EXERCISE DESCRIPTION: Search the data for "value". Return each matching line.

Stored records
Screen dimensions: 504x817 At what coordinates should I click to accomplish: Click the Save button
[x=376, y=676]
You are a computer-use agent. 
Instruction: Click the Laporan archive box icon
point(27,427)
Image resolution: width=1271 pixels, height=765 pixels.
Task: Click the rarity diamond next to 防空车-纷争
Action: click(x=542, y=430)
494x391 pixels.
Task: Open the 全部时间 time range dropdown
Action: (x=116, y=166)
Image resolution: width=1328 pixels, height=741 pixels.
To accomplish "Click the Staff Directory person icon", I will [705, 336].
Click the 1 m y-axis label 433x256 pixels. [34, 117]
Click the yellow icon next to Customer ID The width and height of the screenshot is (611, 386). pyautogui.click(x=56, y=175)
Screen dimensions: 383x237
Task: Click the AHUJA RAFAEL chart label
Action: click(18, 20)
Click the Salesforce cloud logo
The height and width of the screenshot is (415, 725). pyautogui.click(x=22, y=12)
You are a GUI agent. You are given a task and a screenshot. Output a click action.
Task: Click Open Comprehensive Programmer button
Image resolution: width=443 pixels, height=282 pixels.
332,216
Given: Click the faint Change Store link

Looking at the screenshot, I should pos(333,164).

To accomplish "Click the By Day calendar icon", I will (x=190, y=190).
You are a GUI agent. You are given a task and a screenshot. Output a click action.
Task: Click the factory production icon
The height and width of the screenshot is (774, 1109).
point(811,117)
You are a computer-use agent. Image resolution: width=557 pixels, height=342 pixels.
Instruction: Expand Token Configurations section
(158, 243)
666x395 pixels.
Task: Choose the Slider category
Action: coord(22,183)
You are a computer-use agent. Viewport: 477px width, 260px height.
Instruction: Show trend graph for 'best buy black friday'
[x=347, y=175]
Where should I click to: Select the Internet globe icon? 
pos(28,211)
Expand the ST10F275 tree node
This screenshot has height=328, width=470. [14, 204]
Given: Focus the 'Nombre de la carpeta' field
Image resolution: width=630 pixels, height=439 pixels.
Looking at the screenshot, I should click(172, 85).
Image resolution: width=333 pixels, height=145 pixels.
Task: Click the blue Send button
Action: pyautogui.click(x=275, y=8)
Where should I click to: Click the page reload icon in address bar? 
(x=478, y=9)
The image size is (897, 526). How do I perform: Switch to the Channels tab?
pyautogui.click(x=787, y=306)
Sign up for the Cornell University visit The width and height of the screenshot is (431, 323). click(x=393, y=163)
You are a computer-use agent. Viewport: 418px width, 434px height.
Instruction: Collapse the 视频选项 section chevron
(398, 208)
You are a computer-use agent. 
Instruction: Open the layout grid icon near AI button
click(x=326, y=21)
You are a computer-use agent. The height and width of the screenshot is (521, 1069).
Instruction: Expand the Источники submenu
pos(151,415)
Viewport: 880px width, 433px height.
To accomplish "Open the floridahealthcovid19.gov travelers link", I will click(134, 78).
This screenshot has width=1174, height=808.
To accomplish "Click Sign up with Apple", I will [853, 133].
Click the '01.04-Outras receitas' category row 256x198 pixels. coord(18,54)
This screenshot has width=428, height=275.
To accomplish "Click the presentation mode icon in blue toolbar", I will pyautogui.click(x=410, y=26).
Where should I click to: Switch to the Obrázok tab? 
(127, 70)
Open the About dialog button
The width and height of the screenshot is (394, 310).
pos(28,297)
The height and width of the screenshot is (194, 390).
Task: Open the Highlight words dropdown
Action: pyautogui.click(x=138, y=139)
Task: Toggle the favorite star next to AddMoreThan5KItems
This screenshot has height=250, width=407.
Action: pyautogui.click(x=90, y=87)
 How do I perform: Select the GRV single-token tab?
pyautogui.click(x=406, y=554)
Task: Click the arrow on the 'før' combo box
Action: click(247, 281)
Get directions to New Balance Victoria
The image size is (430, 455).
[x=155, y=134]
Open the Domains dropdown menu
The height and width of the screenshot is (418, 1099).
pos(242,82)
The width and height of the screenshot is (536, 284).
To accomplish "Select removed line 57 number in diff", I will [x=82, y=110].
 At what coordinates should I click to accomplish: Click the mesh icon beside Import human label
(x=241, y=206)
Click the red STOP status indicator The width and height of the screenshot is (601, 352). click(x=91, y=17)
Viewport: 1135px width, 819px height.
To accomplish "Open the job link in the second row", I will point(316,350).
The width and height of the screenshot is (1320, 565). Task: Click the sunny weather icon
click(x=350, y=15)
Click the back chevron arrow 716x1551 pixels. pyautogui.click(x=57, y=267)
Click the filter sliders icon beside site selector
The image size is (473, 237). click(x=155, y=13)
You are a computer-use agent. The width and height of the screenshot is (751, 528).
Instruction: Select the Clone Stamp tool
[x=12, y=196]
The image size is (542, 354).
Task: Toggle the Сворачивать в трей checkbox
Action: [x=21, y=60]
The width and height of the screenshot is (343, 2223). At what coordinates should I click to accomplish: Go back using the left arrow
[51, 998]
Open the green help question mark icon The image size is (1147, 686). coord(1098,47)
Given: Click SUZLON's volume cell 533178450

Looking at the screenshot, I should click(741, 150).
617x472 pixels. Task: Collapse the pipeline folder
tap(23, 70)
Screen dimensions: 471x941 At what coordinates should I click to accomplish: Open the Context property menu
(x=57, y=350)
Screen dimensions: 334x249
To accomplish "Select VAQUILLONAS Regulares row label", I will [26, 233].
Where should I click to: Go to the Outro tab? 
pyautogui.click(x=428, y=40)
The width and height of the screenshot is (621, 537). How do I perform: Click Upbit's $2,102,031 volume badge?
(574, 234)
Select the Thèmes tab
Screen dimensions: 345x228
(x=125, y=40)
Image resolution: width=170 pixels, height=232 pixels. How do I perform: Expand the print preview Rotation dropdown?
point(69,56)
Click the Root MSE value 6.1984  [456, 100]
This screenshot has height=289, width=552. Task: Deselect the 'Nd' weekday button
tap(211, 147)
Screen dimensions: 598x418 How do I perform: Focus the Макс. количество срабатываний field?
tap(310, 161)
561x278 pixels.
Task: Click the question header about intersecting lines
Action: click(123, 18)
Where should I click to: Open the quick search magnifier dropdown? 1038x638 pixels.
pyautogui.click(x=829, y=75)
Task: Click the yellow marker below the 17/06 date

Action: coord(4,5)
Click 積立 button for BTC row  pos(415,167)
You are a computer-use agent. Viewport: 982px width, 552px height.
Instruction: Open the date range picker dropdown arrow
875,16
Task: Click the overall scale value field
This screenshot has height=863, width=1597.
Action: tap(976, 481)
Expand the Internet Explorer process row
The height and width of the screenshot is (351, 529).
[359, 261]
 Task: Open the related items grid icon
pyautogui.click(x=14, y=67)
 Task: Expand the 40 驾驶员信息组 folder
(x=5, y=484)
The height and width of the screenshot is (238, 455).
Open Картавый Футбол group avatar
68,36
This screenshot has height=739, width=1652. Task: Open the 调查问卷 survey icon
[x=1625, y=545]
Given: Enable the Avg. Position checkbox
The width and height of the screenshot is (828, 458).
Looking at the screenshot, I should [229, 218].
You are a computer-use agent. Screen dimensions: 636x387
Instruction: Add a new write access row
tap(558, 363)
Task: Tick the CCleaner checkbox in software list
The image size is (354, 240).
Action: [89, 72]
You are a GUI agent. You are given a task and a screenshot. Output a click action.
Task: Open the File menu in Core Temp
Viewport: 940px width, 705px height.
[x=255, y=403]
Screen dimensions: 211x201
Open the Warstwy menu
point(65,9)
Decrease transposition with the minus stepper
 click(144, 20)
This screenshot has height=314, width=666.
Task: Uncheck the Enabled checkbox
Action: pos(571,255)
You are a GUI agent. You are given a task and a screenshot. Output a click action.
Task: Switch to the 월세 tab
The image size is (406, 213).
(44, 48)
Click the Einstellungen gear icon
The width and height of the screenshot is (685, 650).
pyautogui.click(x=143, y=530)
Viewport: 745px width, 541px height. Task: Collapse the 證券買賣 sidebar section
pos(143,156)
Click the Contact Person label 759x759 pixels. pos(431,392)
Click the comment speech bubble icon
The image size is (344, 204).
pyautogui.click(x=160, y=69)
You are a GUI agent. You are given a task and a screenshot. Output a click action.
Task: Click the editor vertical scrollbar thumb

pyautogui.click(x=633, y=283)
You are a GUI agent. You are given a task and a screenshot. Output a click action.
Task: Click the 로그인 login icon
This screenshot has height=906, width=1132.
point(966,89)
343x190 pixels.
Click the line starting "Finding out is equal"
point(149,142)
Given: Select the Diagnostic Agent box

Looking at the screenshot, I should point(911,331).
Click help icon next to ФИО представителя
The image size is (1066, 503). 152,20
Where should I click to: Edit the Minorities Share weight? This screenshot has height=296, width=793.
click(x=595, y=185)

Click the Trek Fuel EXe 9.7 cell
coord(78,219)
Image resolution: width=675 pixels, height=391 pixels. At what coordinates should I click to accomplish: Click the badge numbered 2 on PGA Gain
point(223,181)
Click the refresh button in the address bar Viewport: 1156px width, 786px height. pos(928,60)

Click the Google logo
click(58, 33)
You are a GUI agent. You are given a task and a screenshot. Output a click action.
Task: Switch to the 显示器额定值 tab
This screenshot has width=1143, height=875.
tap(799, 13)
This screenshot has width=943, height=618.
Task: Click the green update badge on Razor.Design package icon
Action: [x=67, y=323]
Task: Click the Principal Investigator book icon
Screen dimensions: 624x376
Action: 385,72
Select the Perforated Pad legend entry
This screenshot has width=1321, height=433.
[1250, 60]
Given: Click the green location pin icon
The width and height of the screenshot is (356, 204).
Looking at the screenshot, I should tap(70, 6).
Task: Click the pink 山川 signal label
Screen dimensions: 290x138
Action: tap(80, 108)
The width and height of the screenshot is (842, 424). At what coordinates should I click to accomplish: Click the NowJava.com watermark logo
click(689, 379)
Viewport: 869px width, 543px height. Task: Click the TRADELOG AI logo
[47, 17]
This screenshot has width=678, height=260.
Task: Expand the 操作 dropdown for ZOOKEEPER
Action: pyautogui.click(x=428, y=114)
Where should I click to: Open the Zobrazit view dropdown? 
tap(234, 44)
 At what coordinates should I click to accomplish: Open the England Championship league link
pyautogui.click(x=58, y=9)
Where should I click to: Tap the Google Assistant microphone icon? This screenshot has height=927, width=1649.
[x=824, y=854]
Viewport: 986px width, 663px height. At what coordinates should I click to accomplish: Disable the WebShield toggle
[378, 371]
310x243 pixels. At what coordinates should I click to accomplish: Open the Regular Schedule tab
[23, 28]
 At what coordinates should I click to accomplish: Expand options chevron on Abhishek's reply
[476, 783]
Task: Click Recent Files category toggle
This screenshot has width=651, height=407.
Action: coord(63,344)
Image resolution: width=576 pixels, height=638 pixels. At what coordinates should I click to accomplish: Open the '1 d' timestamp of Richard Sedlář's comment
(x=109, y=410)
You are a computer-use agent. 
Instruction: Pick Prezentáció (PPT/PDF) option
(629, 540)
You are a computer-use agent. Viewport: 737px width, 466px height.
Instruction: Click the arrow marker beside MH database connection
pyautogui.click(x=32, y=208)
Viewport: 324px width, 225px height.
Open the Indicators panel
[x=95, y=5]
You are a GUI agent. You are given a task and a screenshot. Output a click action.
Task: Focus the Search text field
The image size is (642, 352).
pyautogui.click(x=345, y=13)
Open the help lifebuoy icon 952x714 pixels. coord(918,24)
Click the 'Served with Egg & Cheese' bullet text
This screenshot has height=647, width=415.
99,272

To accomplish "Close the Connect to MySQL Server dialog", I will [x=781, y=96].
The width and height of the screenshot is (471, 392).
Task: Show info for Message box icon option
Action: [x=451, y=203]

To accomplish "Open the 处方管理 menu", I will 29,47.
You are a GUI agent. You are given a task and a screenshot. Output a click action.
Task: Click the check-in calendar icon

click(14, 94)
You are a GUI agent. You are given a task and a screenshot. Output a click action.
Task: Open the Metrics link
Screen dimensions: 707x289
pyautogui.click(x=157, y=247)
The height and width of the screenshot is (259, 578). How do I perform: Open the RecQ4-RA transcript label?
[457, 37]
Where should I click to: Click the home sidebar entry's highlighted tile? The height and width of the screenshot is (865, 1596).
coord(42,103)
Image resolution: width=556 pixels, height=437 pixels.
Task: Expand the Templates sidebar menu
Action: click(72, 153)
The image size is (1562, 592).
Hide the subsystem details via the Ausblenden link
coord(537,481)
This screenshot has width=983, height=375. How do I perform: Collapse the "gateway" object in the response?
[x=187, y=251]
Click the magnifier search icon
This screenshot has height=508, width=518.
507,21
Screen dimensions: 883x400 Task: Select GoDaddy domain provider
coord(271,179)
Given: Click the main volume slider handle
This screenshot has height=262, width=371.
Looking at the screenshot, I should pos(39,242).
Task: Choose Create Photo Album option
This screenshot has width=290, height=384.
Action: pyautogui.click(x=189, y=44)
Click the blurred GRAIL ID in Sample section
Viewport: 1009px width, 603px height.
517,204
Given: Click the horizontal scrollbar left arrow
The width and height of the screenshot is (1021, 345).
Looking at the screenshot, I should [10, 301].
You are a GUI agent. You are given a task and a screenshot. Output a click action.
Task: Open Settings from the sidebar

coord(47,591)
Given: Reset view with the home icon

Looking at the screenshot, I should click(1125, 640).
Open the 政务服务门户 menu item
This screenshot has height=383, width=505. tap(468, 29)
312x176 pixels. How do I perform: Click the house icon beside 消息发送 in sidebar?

SOLUTION TO THIS TASK:
Click the Root MSE value 6.1984  [456, 100]
Task: Click the overall scale value field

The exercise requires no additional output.